In Brief: House Prices, Employee Unrest & Best Stock Ideas

Weekly Reports | Dec 03 2021

Weekly Broker Wrap, In Brief: House prices; employee unrest; fund managers preferred stocks broker’s best ideas.


– The outlook for house prices 
– Employee dissatisfaction 
– Fund managers preferred stocks
– Morgans best stocks
– Morningstar’s best stocks
 

By Mark Woodruff

The outlook for house prices

Jarden downgrades its 2022 forecast for house price growth to 5% from 7%. This comes as November dwelling price growth rose 1.3% month-on-month, down from the prior months reading of 1.5% growth.

This slowing of housing growth has potentially negative implications for the banking sector. The broker previously had an above-consensus housing credit forecast though some offset is provided by increased confidence around business credit.

Willingness to borrow may fall after major banks have hiked fixed home loan rates by 50-70 basis points since September, explains Jarden. While the RBA doesn’t expect to hike rates before 2024, it’s thought lending and house prices may moderate if households begin to expect higher rates. 

Already, the analyst points to cracks starting to appear in the housing recovery, with affordability, sentiment and concerns around higher rates all weighing on the market. 

Jarden expects rate hikes from May 2023 and a likely low single digits softening in house prices. The key risks for the housing market remain higher rates and more aggressive macroprudential tightening from APRA. The latter risk would be somewhat tempered by moderating price growth, explains the broker.

Employee dissatisfaction 

A survey of more than 500 small to medium enterprises (SMEs) has found one in four are already experiencing a higher than usual staff turnover in the wake of covid.

The new data from financial services firm Findex shows 53% of SMEs are concerned about their ability to retain staff over the next twelve months, while one third have noticed a drop in employee satisfaction.

Maybe this employee dissatisfaction stems from a general lack of consultation. 

According to Jane Betts, Chief People Officer at Findex, “managers and leaders need to tap into what their employees want, as it’s clear there’s a big disconnect”. 

The disconnect is highlighted by survey figures revealing 50% of businesses have no plans to discuss with their teams a preferred working-from-home-model. Moreover, around two thirds want staff to return to the office for most of the working week, while at the same time acknowledging only about one third of staff want a return to pre-covid working conditions.

Having come so far in the digital transformation, it seems small businesses still envisage a return to pre-pandemic times and regard any business model changes as temporary. Around one third of respondents to the survey said they would have a modified business model, while only 2% said they would have an entirely new business model adapted during the pandemic.

Fund managers preferred stocks

JP Morgan has reviewed favoured holding of shares by fund managers in October, which the broker terms the Love Index. 

With the aim of getting a read on consensus positioning, the broker collects data from 41 funds which together represent a meaningful proportion of assets under management in Australia.

As a general statement, JP Morgans points to a swing away from Cyclical  exposures toward Defensives over the last few months.

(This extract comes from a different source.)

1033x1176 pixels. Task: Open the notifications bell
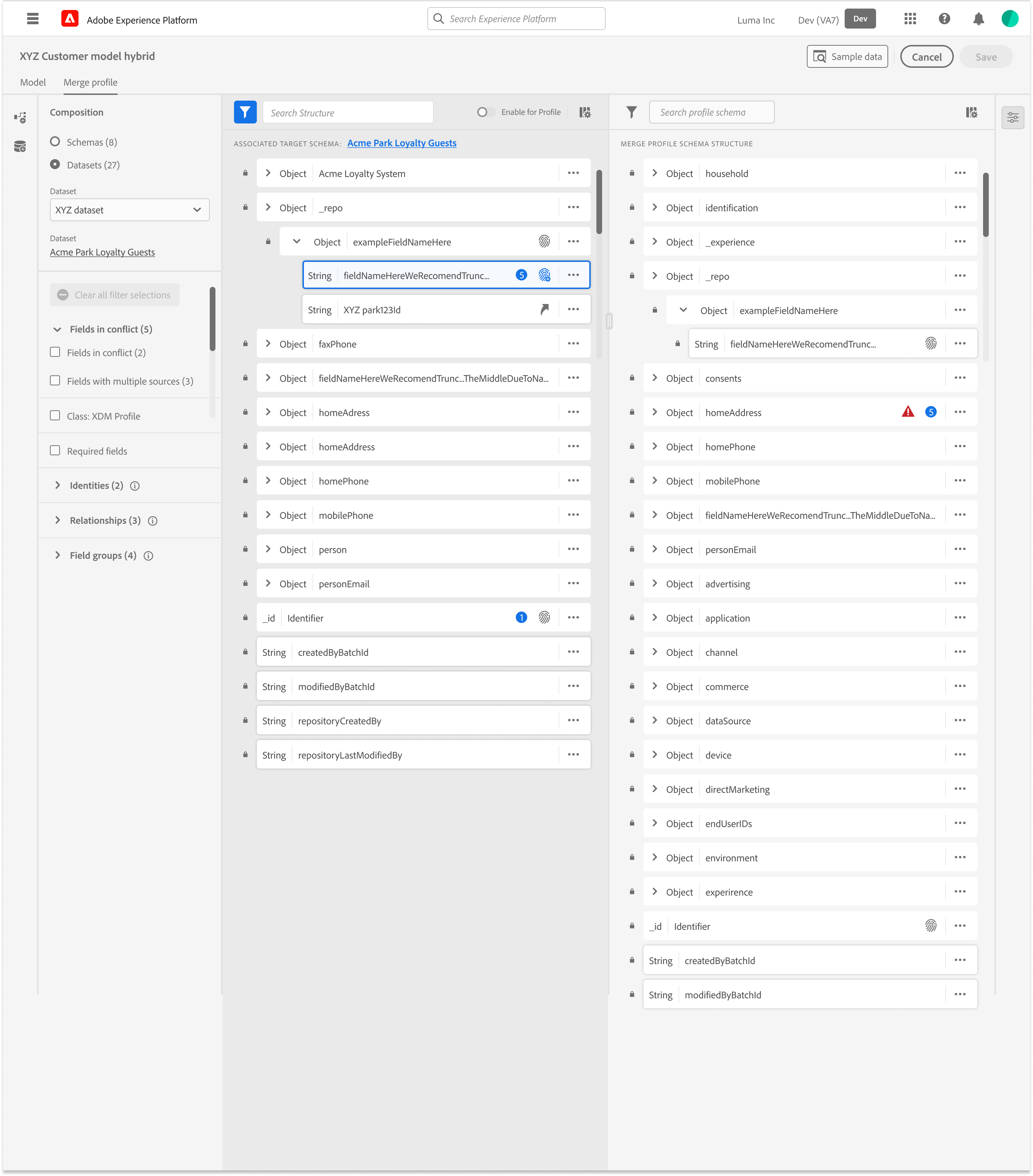point(978,19)
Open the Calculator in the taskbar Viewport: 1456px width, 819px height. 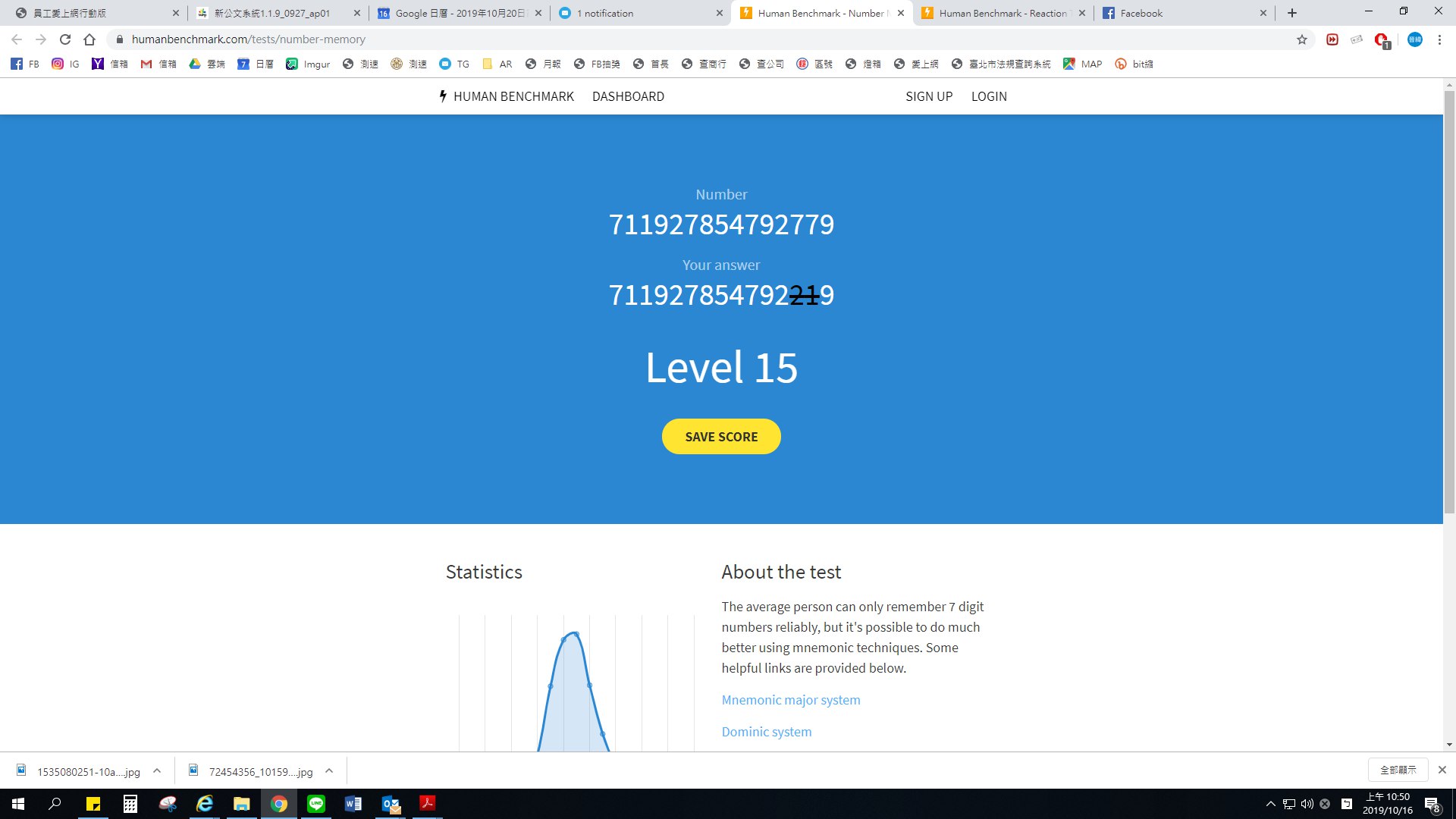[x=130, y=804]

Most of the flows have been directed towards Communication Services. 

This trend continued in October. Despite a drop in both Healthcare and Utilities exposures, an uplift in Communication Services drove up overall holdings of Defensives. While Telstra ((TLS)) had a slight fall back in holdings during the month, the company has experienced a large upweight since late last year, according to JP Morgan.

Meanwhile, Cyclicals continued a slide in October. This was demonstrated in part by the reduced proportion of both Brambles (BXB) and Qantas Airways ((QAN)) appearing in the top holdings of fund managers.

In a boost for Discretionary holdings overall, five funds added Aristocrat Leisure ((AlLL)) to their portfolios in October. The Discretionary category now comprises 10% of all stocks disclosed by fund managers.

Finally, two funds added Newcrest Mining ((NCM)) to their top holdings in October, and as a result, the company moved into the “well held” category of the Love Index. However, the manager universe scaled-back holdings in both BHP Group ((BHP))  and Rio Tinto ((RIO)), placing the companies at two-year lows in terms of proportion of top holdings held by the fund managers.